- _Brief_
Duplicate each of the following rows verbatim, without altering any character, in the same order.

- _Provided information_

►

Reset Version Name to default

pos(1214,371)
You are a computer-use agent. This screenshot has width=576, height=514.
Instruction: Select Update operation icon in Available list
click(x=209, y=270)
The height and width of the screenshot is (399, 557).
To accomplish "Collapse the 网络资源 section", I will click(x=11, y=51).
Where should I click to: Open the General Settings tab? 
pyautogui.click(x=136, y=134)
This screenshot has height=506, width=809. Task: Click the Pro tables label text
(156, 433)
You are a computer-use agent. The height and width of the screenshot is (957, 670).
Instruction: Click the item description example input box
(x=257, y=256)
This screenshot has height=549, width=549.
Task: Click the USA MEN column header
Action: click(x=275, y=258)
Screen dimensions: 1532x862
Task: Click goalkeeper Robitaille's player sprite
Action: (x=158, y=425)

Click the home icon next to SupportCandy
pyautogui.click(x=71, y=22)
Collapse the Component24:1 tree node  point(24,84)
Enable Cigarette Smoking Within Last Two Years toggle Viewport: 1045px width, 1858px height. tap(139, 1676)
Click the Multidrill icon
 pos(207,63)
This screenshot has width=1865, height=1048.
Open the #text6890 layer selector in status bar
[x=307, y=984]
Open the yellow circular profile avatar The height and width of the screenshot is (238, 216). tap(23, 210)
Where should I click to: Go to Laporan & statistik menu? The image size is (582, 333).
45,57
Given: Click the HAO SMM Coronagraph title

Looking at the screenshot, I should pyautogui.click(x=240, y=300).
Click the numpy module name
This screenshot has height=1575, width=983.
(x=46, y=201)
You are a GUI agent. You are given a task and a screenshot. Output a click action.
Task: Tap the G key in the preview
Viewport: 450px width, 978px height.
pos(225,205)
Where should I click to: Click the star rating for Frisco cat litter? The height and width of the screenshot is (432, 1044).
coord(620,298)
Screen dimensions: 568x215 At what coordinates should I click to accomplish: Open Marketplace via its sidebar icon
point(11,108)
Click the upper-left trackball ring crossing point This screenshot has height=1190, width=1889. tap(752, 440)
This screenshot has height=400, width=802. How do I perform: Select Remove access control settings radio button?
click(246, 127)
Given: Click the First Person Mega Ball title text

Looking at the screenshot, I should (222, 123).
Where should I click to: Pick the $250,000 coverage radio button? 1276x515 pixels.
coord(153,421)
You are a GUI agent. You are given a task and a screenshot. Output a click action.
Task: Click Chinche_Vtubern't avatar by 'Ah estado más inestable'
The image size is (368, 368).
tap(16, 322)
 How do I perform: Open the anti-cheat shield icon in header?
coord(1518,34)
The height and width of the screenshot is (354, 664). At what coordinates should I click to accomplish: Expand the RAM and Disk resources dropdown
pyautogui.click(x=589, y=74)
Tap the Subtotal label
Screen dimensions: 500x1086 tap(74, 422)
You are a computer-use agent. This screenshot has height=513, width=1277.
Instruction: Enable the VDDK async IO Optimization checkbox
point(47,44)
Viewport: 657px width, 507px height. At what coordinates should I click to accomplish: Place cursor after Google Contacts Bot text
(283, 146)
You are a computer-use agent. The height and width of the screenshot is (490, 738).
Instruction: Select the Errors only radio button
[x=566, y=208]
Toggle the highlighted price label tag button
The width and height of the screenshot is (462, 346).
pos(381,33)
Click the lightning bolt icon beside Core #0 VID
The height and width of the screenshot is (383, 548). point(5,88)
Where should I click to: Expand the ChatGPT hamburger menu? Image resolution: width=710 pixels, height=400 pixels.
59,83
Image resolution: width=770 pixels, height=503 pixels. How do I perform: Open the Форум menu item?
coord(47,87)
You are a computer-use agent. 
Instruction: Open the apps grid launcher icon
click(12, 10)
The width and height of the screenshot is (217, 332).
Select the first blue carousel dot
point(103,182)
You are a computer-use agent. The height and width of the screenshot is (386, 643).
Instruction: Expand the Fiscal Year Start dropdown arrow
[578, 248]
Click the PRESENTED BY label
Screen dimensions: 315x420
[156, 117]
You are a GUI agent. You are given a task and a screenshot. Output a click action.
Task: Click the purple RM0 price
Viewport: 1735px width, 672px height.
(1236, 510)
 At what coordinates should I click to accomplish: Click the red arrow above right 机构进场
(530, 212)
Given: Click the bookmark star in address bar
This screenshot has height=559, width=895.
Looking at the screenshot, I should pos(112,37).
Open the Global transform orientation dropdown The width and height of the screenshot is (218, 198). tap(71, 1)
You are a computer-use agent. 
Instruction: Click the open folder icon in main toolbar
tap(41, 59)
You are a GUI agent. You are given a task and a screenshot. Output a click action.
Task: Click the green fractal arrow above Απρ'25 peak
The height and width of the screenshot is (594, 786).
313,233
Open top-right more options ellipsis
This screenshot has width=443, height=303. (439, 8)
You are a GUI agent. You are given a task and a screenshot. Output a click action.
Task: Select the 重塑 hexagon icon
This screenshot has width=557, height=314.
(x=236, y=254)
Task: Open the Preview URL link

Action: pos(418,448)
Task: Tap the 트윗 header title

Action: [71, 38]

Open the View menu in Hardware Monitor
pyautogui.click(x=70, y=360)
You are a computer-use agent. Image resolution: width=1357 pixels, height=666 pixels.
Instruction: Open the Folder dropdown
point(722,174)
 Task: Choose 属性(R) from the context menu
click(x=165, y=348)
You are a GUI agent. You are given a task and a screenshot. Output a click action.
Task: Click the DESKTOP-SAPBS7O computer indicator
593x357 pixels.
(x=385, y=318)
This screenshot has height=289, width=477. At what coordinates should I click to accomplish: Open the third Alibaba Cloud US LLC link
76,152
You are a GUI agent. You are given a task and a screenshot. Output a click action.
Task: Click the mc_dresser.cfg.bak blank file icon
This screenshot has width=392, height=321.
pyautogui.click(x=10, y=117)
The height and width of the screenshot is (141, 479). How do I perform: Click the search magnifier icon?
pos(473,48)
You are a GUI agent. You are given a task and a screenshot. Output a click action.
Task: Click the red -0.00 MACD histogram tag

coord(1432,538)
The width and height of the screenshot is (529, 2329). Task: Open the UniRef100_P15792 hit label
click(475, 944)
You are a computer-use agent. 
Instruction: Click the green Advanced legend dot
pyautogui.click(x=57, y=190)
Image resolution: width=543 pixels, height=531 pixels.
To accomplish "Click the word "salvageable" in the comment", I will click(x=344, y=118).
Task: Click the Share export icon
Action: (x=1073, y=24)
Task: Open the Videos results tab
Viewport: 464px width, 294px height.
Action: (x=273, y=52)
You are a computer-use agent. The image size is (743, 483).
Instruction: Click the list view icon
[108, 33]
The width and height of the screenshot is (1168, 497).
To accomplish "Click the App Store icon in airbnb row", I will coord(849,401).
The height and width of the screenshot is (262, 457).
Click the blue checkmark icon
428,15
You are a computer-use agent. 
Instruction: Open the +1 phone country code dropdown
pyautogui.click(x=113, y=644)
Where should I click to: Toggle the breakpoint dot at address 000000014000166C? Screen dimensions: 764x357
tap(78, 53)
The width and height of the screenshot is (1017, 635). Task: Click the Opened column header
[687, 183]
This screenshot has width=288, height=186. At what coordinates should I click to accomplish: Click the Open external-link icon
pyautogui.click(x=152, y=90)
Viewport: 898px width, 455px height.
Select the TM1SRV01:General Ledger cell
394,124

◄

- _Output of the exercise_
Reset Version Name to default

pos(1214,371)
You are a computer-use agent. This screenshot has width=576, height=514.
Instruction: Select Update operation icon in Available list
click(x=209, y=270)
The height and width of the screenshot is (399, 557).
To accomplish "Collapse the 网络资源 section", I will click(x=11, y=51).
Where should I click to: Open the General Settings tab? 
pyautogui.click(x=136, y=134)
This screenshot has height=506, width=809. Task: Click the Pro tables label text
(156, 433)
You are a computer-use agent. The height and width of the screenshot is (957, 670).
Instruction: Click the item description example input box
(x=257, y=256)
This screenshot has height=549, width=549.
Task: Click the USA MEN column header
Action: click(x=275, y=258)
Screen dimensions: 1532x862
Task: Click goalkeeper Robitaille's player sprite
Action: (x=158, y=425)

Click the home icon next to SupportCandy
pyautogui.click(x=71, y=22)
Collapse the Component24:1 tree node  point(24,84)
Enable Cigarette Smoking Within Last Two Years toggle Viewport: 1045px width, 1858px height. tap(139, 1676)
Click the Multidrill icon
 pos(207,63)
This screenshot has width=1865, height=1048.
Open the #text6890 layer selector in status bar
[x=307, y=984]
Open the yellow circular profile avatar The height and width of the screenshot is (238, 216). tap(23, 210)
Where should I click to: Go to Laporan & statistik menu? The image size is (582, 333).
45,57
Given: Click the HAO SMM Coronagraph title

Looking at the screenshot, I should pyautogui.click(x=240, y=300).
Click the numpy module name
This screenshot has height=1575, width=983.
(x=46, y=201)
You are a GUI agent. You are given a task and a screenshot. Output a click action.
Task: Tap the G key in the preview
Viewport: 450px width, 978px height.
pos(225,205)
Where should I click to: Click the star rating for Frisco cat litter? The height and width of the screenshot is (432, 1044).
coord(620,298)
Screen dimensions: 568x215 At what coordinates should I click to accomplish: Open Marketplace via its sidebar icon
point(11,108)
Click the upper-left trackball ring crossing point This screenshot has height=1190, width=1889. tap(752, 440)
This screenshot has height=400, width=802. How do I perform: Select Remove access control settings radio button?
click(246, 127)
Given: Click the First Person Mega Ball title text

Looking at the screenshot, I should (222, 123).
Where should I click to: Pick the $250,000 coverage radio button? 1276x515 pixels.
coord(153,421)
You are a GUI agent. You are given a task and a screenshot. Output a click action.
Task: Click Chinche_Vtubern't avatar by 'Ah estado más inestable'
The image size is (368, 368).
tap(16, 322)
 How do I perform: Open the anti-cheat shield icon in header?
coord(1518,34)
The height and width of the screenshot is (354, 664). At what coordinates should I click to accomplish: Expand the RAM and Disk resources dropdown
pyautogui.click(x=589, y=74)
Tap the Subtotal label
Screen dimensions: 500x1086 tap(74, 422)
You are a computer-use agent. This screenshot has height=513, width=1277.
Instruction: Enable the VDDK async IO Optimization checkbox
point(47,44)
Viewport: 657px width, 507px height. At what coordinates should I click to accomplish: Place cursor after Google Contacts Bot text
(283, 146)
You are a computer-use agent. The height and width of the screenshot is (490, 738).
Instruction: Select the Errors only radio button
[x=566, y=208]
Toggle the highlighted price label tag button
The width and height of the screenshot is (462, 346).
pos(381,33)
Click the lightning bolt icon beside Core #0 VID
The height and width of the screenshot is (383, 548). point(5,88)
Where should I click to: Expand the ChatGPT hamburger menu? Image resolution: width=710 pixels, height=400 pixels.
59,83
Image resolution: width=770 pixels, height=503 pixels. How do I perform: Open the Форум menu item?
coord(47,87)
You are a computer-use agent. 
Instruction: Open the apps grid launcher icon
click(12, 10)
The width and height of the screenshot is (217, 332).
Select the first blue carousel dot
point(103,182)
You are a computer-use agent. The height and width of the screenshot is (386, 643).
Instruction: Expand the Fiscal Year Start dropdown arrow
[578, 248]
Click the PRESENTED BY label
Screen dimensions: 315x420
[156, 117]
You are a GUI agent. You are given a task and a screenshot. Output a click action.
Task: Click the purple RM0 price
Viewport: 1735px width, 672px height.
(1236, 510)
 At what coordinates should I click to accomplish: Click the red arrow above right 机构进场
(530, 212)
Given: Click the bookmark star in address bar
This screenshot has height=559, width=895.
Looking at the screenshot, I should pos(112,37).
Open the Global transform orientation dropdown The width and height of the screenshot is (218, 198). tap(71, 1)
You are a computer-use agent. 
Instruction: Click the open folder icon in main toolbar
tap(41, 59)
You are a GUI agent. You are given a task and a screenshot. Output a click action.
Task: Click the green fractal arrow above Απρ'25 peak
The height and width of the screenshot is (594, 786).
313,233
Open top-right more options ellipsis
This screenshot has width=443, height=303. (439, 8)
You are a GUI agent. You are given a task and a screenshot. Output a click action.
Task: Select the 重塑 hexagon icon
This screenshot has width=557, height=314.
(x=236, y=254)
Task: Open the Preview URL link

Action: pos(418,448)
Task: Tap the 트윗 header title

Action: [71, 38]

Open the View menu in Hardware Monitor
pyautogui.click(x=70, y=360)
You are a computer-use agent. Image resolution: width=1357 pixels, height=666 pixels.
Instruction: Open the Folder dropdown
point(722,174)
 Task: Choose 属性(R) from the context menu
click(x=165, y=348)
You are a GUI agent. You are given a task and a screenshot. Output a click action.
Task: Click the DESKTOP-SAPBS7O computer indicator
593x357 pixels.
(x=385, y=318)
This screenshot has height=289, width=477. At what coordinates should I click to accomplish: Open the third Alibaba Cloud US LLC link
76,152
You are a GUI agent. You are given a task and a screenshot. Output a click action.
Task: Click the mc_dresser.cfg.bak blank file icon
This screenshot has width=392, height=321.
pyautogui.click(x=10, y=117)
The height and width of the screenshot is (141, 479). How do I perform: Click the search magnifier icon?
pos(473,48)
You are a GUI agent. You are given a task and a screenshot. Output a click action.
Task: Click the red -0.00 MACD histogram tag

coord(1432,538)
The width and height of the screenshot is (529, 2329). Task: Open the UniRef100_P15792 hit label
click(475, 944)
You are a computer-use agent. 
Instruction: Click the green Advanced legend dot
pyautogui.click(x=57, y=190)
Image resolution: width=543 pixels, height=531 pixels.
To accomplish "Click the word "salvageable" in the comment", I will click(x=344, y=118).
Task: Click the Share export icon
Action: (x=1073, y=24)
Task: Open the Videos results tab
Viewport: 464px width, 294px height.
Action: (x=273, y=52)
You are a computer-use agent. The image size is (743, 483).
Instruction: Click the list view icon
[108, 33]
The width and height of the screenshot is (1168, 497).
To accomplish "Click the App Store icon in airbnb row", I will coord(849,401).
The height and width of the screenshot is (262, 457).
Click the blue checkmark icon
428,15
You are a computer-use agent. 
Instruction: Open the +1 phone country code dropdown
pyautogui.click(x=113, y=644)
Where should I click to: Toggle the breakpoint dot at address 000000014000166C? Screen dimensions: 764x357
tap(78, 53)
The width and height of the screenshot is (1017, 635). Task: Click the Opened column header
[687, 183]
This screenshot has width=288, height=186. At what coordinates should I click to accomplish: Click the Open external-link icon
pyautogui.click(x=152, y=90)
Viewport: 898px width, 455px height.
Select the TM1SRV01:General Ledger cell
394,124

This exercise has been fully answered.